AIM OF THE TASK -
Pull every line with the word "will" out of the entries below.

───── INFORMATION SHOWN

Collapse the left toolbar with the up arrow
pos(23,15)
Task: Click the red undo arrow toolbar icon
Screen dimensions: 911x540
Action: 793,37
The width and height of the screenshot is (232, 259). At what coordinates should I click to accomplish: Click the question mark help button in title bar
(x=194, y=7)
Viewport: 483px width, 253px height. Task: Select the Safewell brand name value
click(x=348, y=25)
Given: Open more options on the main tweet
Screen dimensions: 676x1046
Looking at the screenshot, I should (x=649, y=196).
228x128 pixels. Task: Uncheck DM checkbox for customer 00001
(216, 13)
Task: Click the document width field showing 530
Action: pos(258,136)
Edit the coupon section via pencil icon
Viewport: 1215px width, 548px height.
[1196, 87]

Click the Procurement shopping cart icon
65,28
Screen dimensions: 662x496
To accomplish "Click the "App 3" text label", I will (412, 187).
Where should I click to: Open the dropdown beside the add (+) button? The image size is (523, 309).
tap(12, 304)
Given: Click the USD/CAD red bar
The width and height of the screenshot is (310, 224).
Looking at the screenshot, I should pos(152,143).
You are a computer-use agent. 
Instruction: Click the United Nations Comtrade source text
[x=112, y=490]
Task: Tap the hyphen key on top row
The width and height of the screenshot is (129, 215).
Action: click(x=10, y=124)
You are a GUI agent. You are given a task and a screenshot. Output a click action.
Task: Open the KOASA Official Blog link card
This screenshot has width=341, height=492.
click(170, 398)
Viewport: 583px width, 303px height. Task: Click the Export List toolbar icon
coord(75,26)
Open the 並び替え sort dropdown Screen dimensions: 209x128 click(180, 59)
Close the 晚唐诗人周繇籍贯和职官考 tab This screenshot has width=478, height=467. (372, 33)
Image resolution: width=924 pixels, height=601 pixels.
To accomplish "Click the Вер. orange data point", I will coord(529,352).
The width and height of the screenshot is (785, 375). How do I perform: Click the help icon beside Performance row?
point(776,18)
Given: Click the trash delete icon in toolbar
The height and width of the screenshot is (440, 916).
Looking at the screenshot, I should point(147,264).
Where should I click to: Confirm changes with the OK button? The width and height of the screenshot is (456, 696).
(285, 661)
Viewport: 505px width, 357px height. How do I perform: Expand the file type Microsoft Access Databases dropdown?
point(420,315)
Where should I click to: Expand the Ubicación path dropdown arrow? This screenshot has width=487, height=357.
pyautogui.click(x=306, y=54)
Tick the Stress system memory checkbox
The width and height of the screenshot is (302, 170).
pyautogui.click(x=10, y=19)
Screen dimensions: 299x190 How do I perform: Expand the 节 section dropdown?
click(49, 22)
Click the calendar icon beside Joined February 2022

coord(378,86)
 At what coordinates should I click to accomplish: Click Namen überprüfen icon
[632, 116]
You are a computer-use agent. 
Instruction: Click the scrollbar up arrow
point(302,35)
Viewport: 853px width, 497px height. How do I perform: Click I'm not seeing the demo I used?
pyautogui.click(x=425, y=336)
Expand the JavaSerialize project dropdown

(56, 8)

──────────

TASK RESPONSE -
To accomplish "Click the "App 3" text label", I will (412, 187).
To accomplish "Click the Вер. orange data point", I will coord(529,352).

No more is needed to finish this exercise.